### Brano fornito
————————
Ma le tasse c’entrano? Quale negoziato post referendum

«Acquaiolo, l’acqua è fresca?», «Come la neve». «Lombardi e veneti, volete che le imposte da voi pagate restino nella vostra terra?», «Certamente». L’antica saggezza napoletana faceva prevedere che i referendum del lombardo–veneto avrebbero avuto un esisto positivo. Ma è ora importante sapere che cosa succede. Cominciamo col dire che, come quasi sempre, i referendum hanno una logica binaria apparente. Per lo più non si risponde alla domanda posta, ma ad altre domande, per cui essi si prestano a una varietà di usi. La domanda posta era: volete richiedere allo Stato l’attribuzione di ulteriori forme e condizioni particolari di autonomia con le relative risorse? Questa domanda si riferiva all’articolo 116 della Costituzione, secondo il quale «ulteriori forme e condizioni particolari di autonomia, concernenti le materie di cui al terzo comma dell’articolo 117 e le materie indicate dal secondo comma del medesimo articolo alle lettere l), limitatamente all’organizzazione della giustizia di pace, n) e s), possono essere attribuite ad altre Regioni, con legge dello Stato, su iniziativa della Regione interessata, sentiti gli enti locali, nel rispetto dei princìpi di cui all’articolo 119. La legge è approvata dalle Camere a maggioranza assoluta dei componenti, sulla base di intesa fra lo Stato e la Regione interessata». Tuttavia, nella campagna referendaria si è spiegato che le due regioni hanno un «residuo fiscale» positivo, nel senso che i relativi cittadini contribuiscono alle imposte raccolte nelle due regioni più di quanto lo Stato conferisca sul territorio in termini di servizi. Quindi, chi ha votato ha inteso far capire di aver diritto a maggiori e migliori servizi, pagati con proventi dai tributi che oggi vanno invece a vantaggio delle regioni che hanno un residuo fiscale negativo (quelle del Sud). 
Se anche questo referendum, come tutti quelli svolti di recente (Colombia, Ungheria, Thailandia, Regno Unito, Italia), nasconde qualche ambiguità, la procedura aperta con i due referendum, tracciata dalla Costituzione, è chiara: occorre una intesa tra lo Stato e ciascuna regione, e poi una legge votata dal Parlamento a maggioranza assoluta. Insomma una procedura simile a quella innescata, con minori clamori, dalla Regione Emilia–Romagna. 
Problemi 
A quel punto, sorgono i veri problemi. Questi riguardano le materie sulle quali le regioni richiedono maggiore autonomia. L’elenco è vasto, e le regioni non hanno sottoposto a referendum una scelta tra le materie, che è il vero punto sul quale occorre decidere. Qui ci si può chiedere: ha adeguata giustificazione che le due regioni abbiano ulteriori forme e condizioni di autonomia nella materia dei rapporti internazionali? Si può pensare che le reti nazionali di trasporto e comunicazione, comprese quelle dell’energia elettrica, siano ordinate ad Arlecchino, sotto regioni diverse? Mentre il controllo del credito è trasferito all’Unione bancaria europea, si può ampliare il controllo regionale su casse di risparmio a carattere regionale e enti di credito fondiario e agrario a carattere regionale? I beni culturali non sono un patrimonio nazionale, che richiede l’intervento statale e non tollera ulteriori competenze regionali? Sono questi i veri interrogativi ai quali occorre ora rispondere, ai quali se ne aggiunge un altro, quello della utilità di accentuare la diversificazione territoriale in uno Stato che presenta già sufficienti divari, che non riesce a colmare, nonostante gli sforzi fatti in più di centocinquanta anni.
————————
### Consegne
(a) Elenca i paesi che il brano sul referendum lombardo-veneto indica come sedi di referendum svolti di recente.
(b) Stampa dal brano sul referendum lombardo-veneto tutto ciò che va da "Se anche questo" fino a "dalla Regione Emilia–Romagna.".
(c) Prosegui il brano sul referendum lombardo-veneto, riprendendo subito dopo la sua ultima frase.

(Dati di localizzazione per coordinate in pixel)
————————
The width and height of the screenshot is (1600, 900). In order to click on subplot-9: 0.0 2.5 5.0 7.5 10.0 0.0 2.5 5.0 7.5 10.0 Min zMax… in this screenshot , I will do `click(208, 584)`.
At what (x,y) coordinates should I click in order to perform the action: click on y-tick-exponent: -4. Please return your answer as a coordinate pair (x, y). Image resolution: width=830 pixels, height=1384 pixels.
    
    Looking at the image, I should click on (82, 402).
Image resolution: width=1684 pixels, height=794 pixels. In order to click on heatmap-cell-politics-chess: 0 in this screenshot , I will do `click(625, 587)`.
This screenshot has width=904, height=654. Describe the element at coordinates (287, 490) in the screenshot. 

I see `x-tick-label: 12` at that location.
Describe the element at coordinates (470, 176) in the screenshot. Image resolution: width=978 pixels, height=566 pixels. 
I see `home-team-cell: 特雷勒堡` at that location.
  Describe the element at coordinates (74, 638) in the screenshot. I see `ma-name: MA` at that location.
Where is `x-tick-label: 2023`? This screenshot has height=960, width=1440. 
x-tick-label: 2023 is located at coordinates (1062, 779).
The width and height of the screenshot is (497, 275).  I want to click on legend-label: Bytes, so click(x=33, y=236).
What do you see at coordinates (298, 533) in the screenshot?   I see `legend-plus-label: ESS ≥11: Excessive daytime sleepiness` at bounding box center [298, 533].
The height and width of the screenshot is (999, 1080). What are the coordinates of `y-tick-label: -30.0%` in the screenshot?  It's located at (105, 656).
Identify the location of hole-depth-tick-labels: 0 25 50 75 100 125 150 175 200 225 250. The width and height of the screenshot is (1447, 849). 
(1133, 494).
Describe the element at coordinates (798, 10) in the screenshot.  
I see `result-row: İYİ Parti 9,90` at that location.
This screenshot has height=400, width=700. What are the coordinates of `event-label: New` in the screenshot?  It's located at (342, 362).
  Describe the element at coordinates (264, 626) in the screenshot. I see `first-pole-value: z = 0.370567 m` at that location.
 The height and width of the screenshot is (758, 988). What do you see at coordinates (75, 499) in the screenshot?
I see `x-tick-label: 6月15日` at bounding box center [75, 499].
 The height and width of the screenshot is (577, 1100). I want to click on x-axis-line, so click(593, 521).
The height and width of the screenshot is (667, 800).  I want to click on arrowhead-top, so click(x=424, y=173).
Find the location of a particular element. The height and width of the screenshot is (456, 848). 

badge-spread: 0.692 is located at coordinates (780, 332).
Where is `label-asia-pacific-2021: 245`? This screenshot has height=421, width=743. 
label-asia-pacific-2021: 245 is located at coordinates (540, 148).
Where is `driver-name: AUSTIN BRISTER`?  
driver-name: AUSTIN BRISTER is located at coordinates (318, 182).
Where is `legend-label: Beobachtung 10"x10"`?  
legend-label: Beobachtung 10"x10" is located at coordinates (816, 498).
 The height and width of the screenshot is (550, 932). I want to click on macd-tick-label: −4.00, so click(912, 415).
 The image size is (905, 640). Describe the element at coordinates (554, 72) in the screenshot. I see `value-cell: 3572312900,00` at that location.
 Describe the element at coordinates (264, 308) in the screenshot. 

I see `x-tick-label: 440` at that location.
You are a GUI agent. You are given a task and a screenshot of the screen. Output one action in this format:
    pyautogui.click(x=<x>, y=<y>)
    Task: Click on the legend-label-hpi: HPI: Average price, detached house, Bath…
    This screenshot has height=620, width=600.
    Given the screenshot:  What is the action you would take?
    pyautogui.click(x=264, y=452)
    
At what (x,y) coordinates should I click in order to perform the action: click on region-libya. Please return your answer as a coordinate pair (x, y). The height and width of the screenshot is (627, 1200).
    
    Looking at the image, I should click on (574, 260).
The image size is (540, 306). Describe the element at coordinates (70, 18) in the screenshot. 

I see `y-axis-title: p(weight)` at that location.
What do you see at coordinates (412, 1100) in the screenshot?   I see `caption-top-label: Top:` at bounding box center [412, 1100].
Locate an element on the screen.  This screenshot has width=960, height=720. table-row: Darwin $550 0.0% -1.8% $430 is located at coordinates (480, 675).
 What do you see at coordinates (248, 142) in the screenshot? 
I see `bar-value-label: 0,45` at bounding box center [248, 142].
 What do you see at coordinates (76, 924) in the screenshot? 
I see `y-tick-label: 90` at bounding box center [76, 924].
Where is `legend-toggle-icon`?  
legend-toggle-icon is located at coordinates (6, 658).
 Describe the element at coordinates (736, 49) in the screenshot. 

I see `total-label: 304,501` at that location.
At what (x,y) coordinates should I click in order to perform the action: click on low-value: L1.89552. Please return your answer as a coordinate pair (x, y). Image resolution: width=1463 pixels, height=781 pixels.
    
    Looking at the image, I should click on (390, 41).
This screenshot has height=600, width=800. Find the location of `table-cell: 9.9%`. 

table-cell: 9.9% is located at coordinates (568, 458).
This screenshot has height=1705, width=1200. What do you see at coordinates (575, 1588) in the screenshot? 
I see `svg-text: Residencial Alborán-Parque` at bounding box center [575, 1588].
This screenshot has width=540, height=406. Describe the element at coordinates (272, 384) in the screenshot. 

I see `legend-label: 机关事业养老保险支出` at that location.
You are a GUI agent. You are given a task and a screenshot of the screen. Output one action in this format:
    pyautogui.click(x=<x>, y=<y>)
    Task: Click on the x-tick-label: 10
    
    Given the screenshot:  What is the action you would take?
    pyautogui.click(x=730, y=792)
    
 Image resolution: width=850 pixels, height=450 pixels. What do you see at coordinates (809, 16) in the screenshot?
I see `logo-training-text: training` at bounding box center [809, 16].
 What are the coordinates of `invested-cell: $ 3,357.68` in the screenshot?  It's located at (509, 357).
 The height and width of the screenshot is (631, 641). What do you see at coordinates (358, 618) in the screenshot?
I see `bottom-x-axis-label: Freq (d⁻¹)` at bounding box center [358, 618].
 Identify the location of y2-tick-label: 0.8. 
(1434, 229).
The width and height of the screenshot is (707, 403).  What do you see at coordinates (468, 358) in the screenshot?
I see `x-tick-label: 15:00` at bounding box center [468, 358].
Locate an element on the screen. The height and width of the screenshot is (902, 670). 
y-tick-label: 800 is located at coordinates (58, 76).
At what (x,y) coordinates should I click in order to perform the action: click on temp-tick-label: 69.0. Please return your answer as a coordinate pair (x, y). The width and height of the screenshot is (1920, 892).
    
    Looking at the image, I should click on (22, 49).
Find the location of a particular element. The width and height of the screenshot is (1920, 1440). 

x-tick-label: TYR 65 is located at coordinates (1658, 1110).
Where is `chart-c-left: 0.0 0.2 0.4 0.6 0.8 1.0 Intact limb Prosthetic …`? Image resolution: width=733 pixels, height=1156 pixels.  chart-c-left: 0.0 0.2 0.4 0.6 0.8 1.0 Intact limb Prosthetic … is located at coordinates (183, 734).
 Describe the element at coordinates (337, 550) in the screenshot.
————————
### Risultati
(a) Colombia, Ungheria, Thailandia, Regno Unito, Italia

(b)
Se anche questo referendum, come tutti quelli svolti di recente (Colombia, Ungheria, Thailandia, Regno Unito, Italia), nasconde qualche ambiguità, la procedura aperta con i due referendum, tracciata dalla Costituzione, è chiara: occorre una intesa tra lo Stato e ciascuna regione, e poi una legge votata dal Parlamento a maggioranza assoluta. Insomma una procedura simile a quella innescata, con minori clamori, dalla Regione Emilia–Romagna.

(c)
Il secondo ordine di problemi deriva dall’inciso del testo referendario che richiede l’assegnazione di nuove forme di autonomia «con le relative risorse» (un inciso non presente nella Costituzione). Anche a voler seguire il ragionamento delle regioni proponenti, quello fondato sul «residuo fiscale» positivo, occorre rifare bene i calcoli: nel mettere a raffronto imposte percepite e spese erogate nella regione, bisogna calcolare solo la spesa regionale, non anche quella dello Stato e di altri enti pubblici? Non va calcolata una quota da riservare alla solidarietà interregionale (considerando che anche dei fondi europei per le politiche di coesione è destinato al Sud l’80 per cento).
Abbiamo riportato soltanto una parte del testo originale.